Given exercise: Copy all of the data below word for word, but leave out the pictures.

Entries on where items show up:
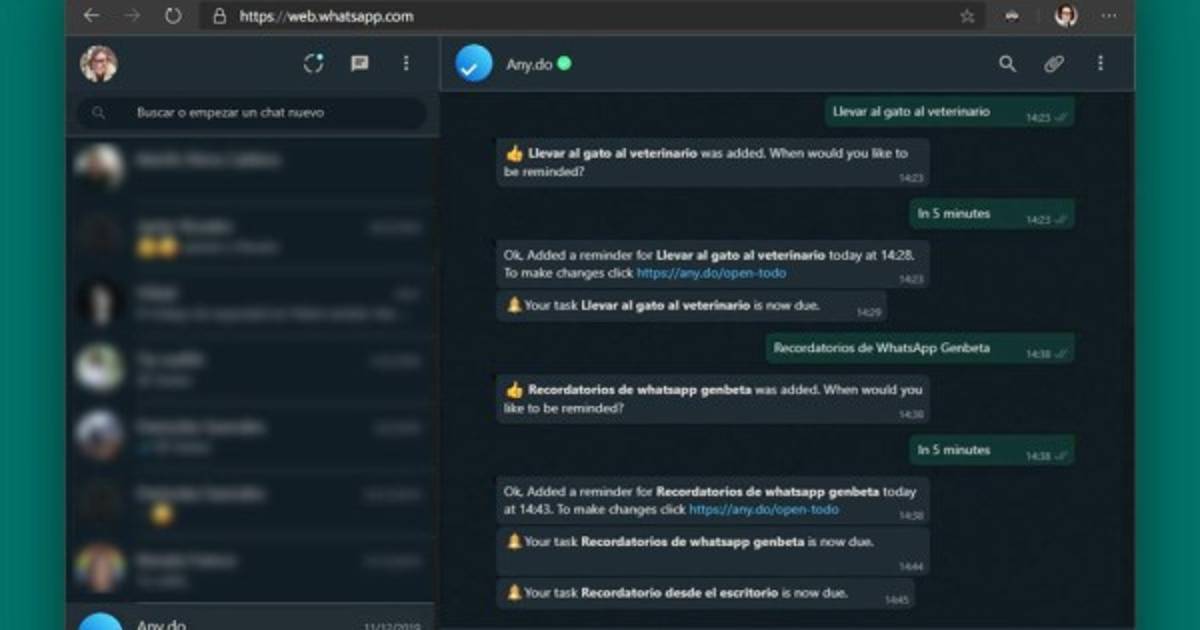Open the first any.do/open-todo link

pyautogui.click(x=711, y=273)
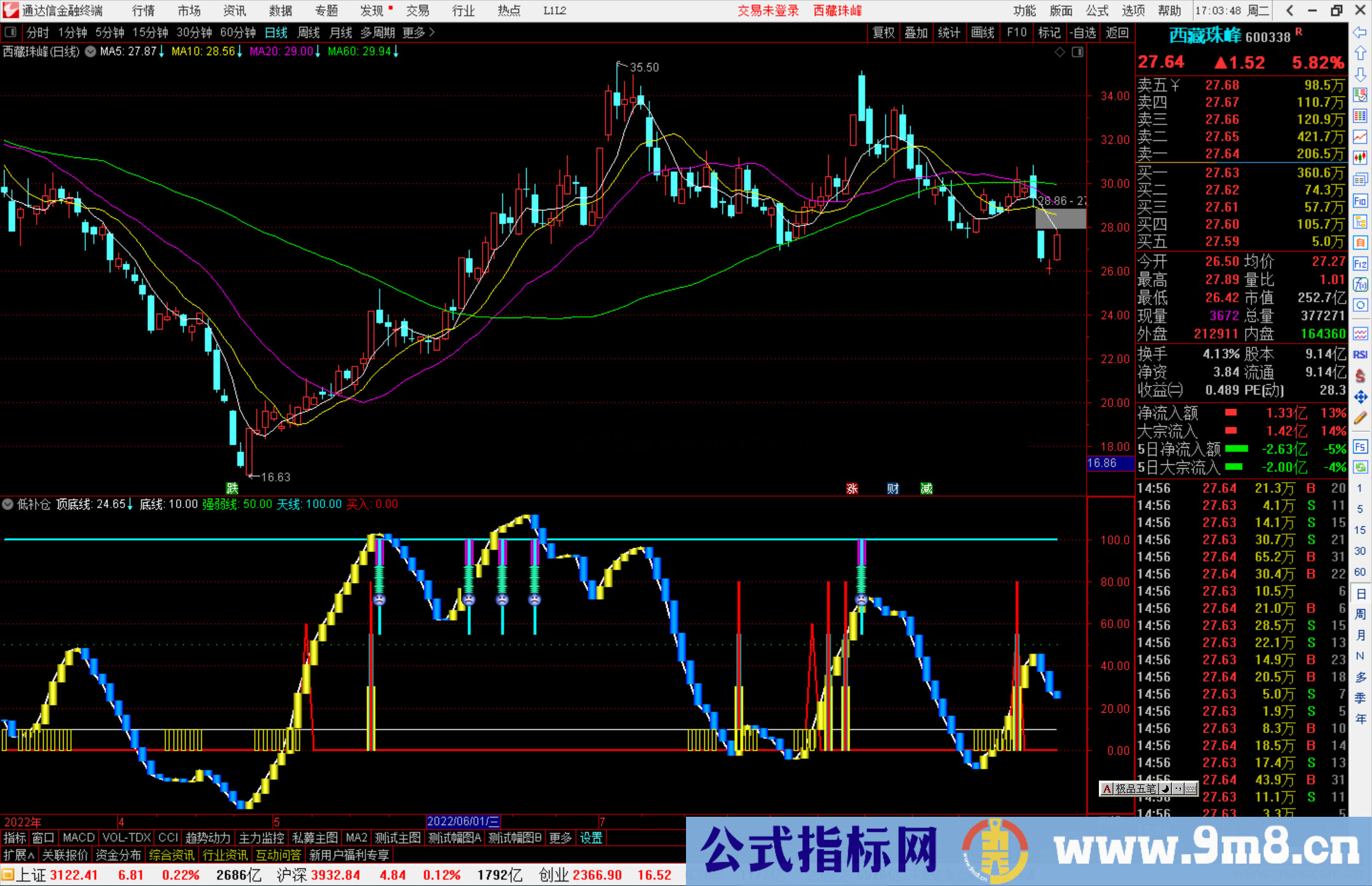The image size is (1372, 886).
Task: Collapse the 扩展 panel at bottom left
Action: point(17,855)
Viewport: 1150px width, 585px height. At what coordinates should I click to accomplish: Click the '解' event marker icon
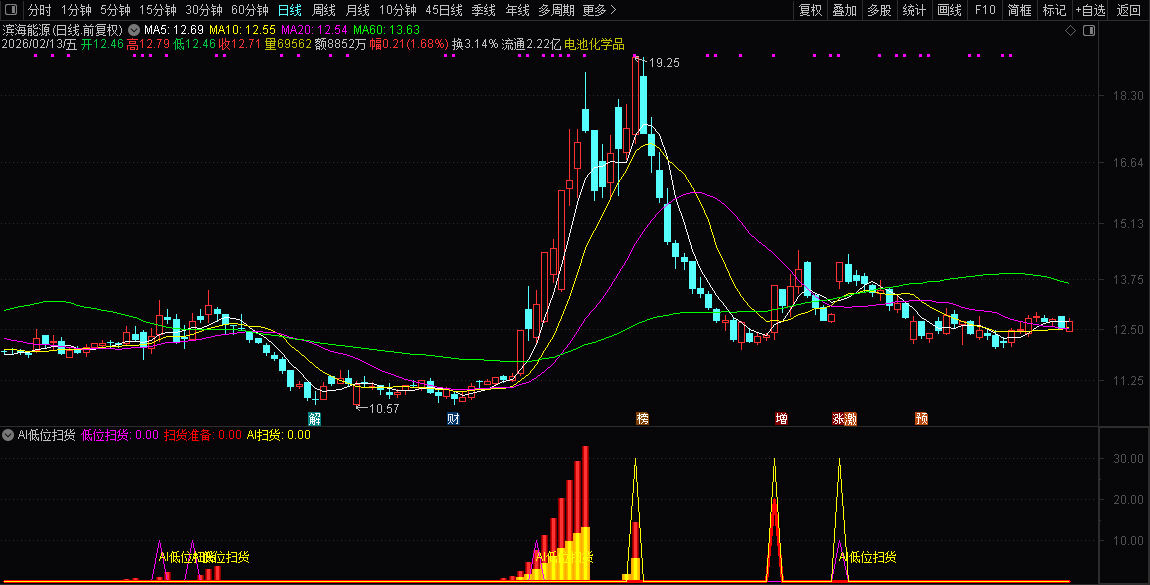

Solution to this task:
Open the first any.do/open-todo link

pyautogui.click(x=711, y=273)
The image size is (1372, 886).
Task: Collapse the 扩展 panel at bottom left
Action: point(17,855)
Viewport: 1150px width, 585px height. At what coordinates should I click to accomplish: Click the '解' event marker icon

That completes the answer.